Of course, that thing about your professor is like a red rag, isn't it ... I mean, how can I *not* immediately get in touch and spill the beans.

This is the future telling the past that all manner of things will be well. MWAH! X

Anna MR said...

Nooooo – don't spill the beans. I'll be so embarrassed. Red-rag-flashing or no, I am hardly a matador for professors, like – although I seem to have the knack of making them think I might make something of worth (ha-ha, hear my Evil Villain chuckle).

And now, my lovely and beloved Schwesterleinchen, I am just a mite worried that I might be annoying the powers that be with a slightly different red rag (yes, I seem to bleat roughly and blithely about the future being here, dressed only in red rags – and still managing to stay totally decently covered up, a wannabe-matadorian Lady Godiva of sorts, ja), as it is by no means quite done as yet.

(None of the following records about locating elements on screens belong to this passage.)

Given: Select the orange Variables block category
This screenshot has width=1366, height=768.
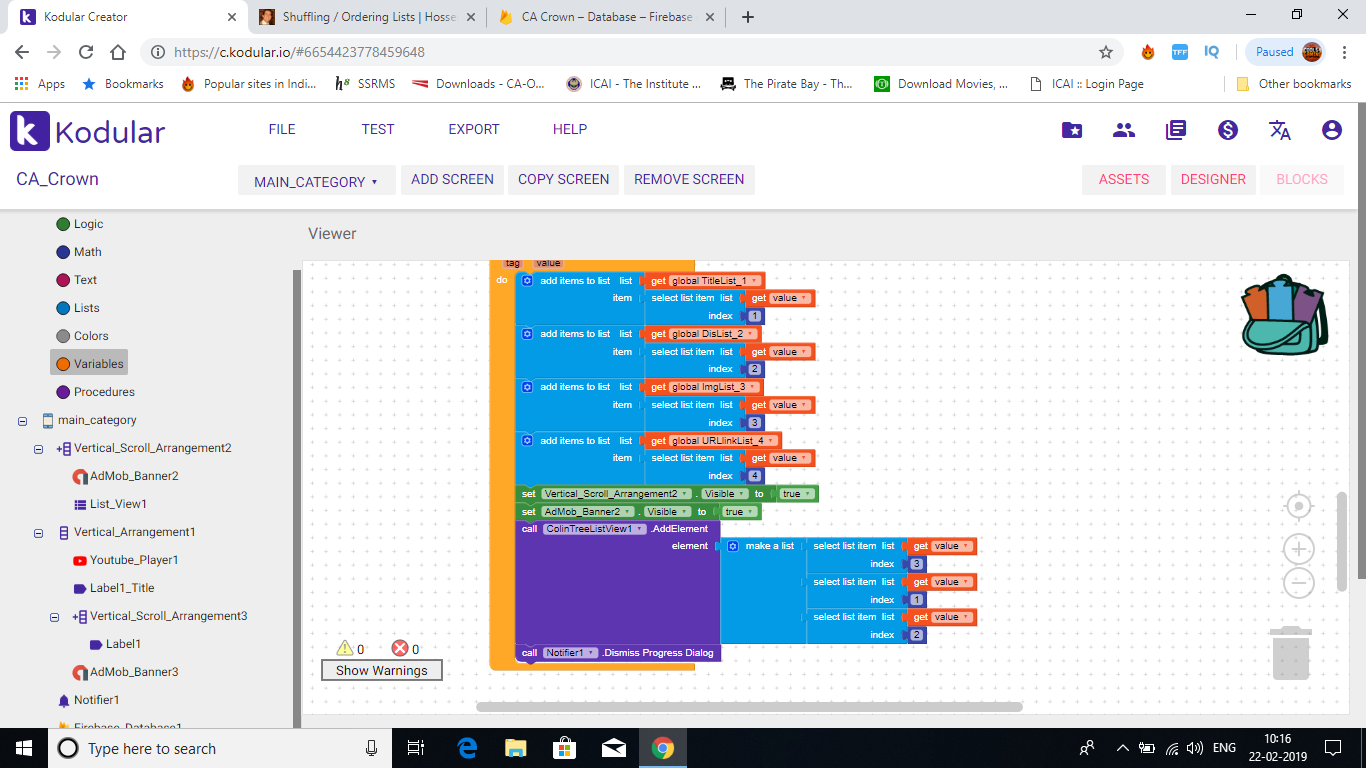Looking at the screenshot, I should [x=89, y=364].
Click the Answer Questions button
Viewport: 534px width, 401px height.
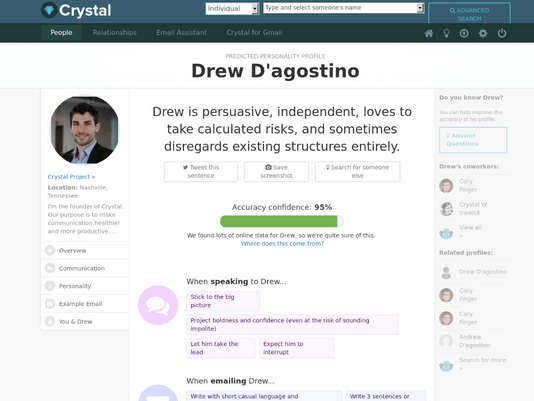pyautogui.click(x=473, y=140)
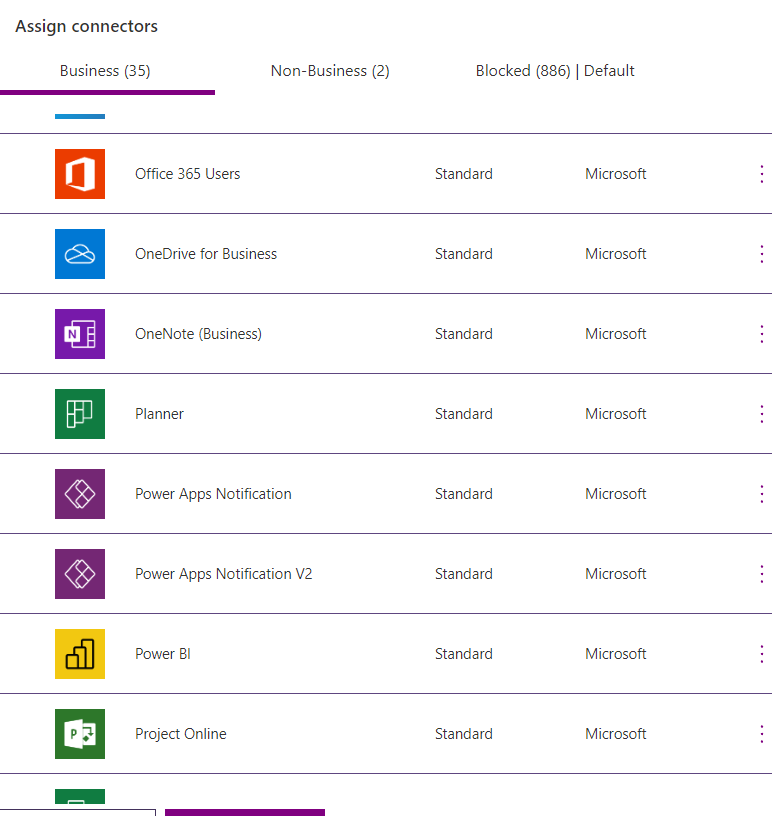Open the overflow menu for Office 365 Users
The width and height of the screenshot is (772, 816).
pos(762,173)
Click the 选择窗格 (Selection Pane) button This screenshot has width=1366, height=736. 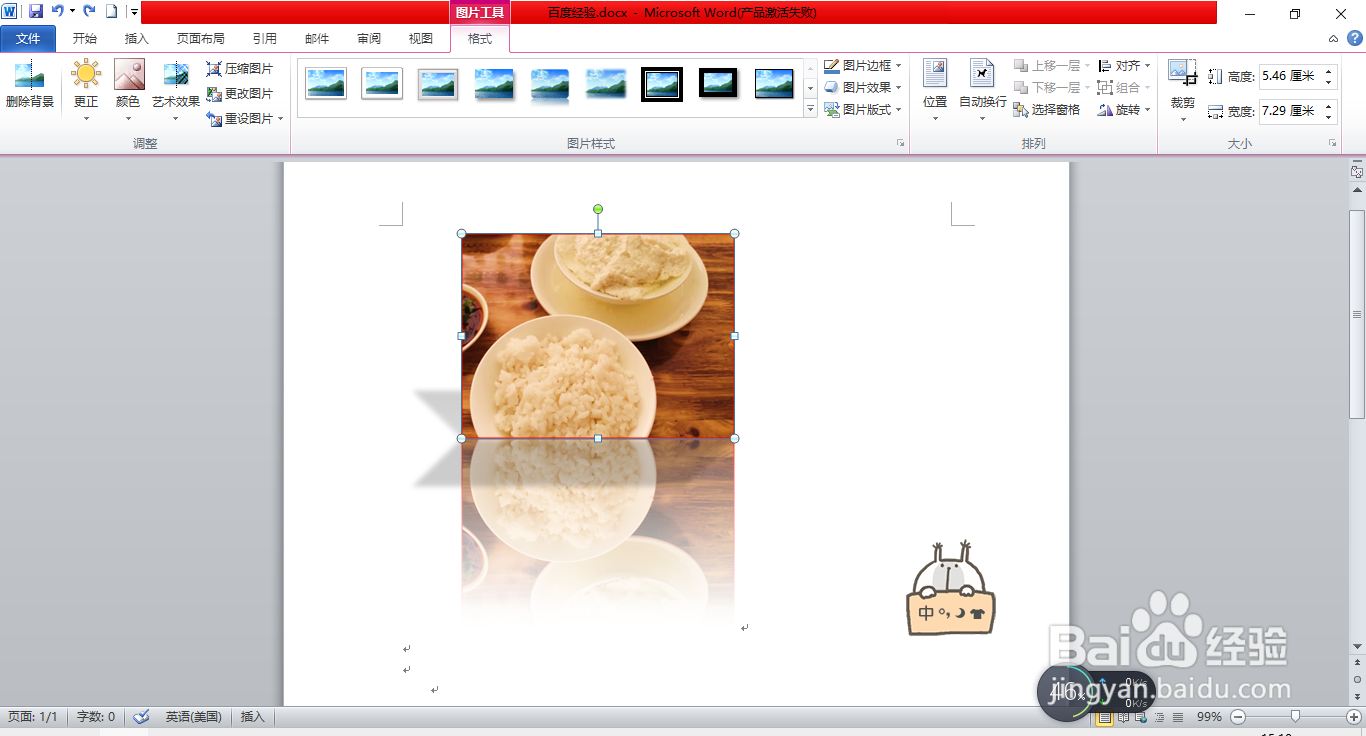[x=1052, y=110]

But, you know: it was really the recognition of love, perhaps a love over all other things, a love I will not give up (won't say "for anything", but it'd take A Lot for me to let go) that I wanted to, ahem, celebrate (or at the very least, acknowledge, nay, confess to) with this post.

So dear all - thinking on it hard now, please make sure that your kindest congrats so far are for the love, the work already done, and the love for the work already done, rather than the achievement…which, whilst merely round the corner now, is not yet a superpowers-cape that I wear.

Obviously, I will let know you know as and when…

A great big mwah to you, beloved Signs.

x

Montag said...

Thanks for introducing me to Mary Whitehouse.

I especially like her notion that children should be sheltered from depictions of violence and brutality in order that their future usefulness as soldiers of freedom be not impaired.

Wonderful.

Anna MR said...

Hei Montag, it is lovely to see you, and I'm sorry to have kept you waiting.

Yes, Mme Whitehouse was quite the character. I think she single-handedly ensured that even in the minds of fairly contemporary people, nudity and sexuality were seen as on a par with violence and brutality. It is quite a strange comparison, let alone combination, is it not?

Soldiers of freedom I just can't even begin to think about.

Hope all things are as well as life will allow with you, me old China.